[Exercise requirements] Output every line of the material below verbatim, changing nothing.

┄┄┄┄┄┄┄┄┄┄

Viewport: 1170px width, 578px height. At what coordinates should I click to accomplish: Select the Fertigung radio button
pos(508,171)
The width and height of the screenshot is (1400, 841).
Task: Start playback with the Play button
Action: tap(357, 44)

┄┄┄┄┄┄┄┄┄┄

[Correct answer]
Viewport: 1170px width, 578px height. At what coordinates should I click to accomplish: Select the Fertigung radio button
pos(508,171)
The width and height of the screenshot is (1400, 841).
Task: Start playback with the Play button
Action: tap(357, 44)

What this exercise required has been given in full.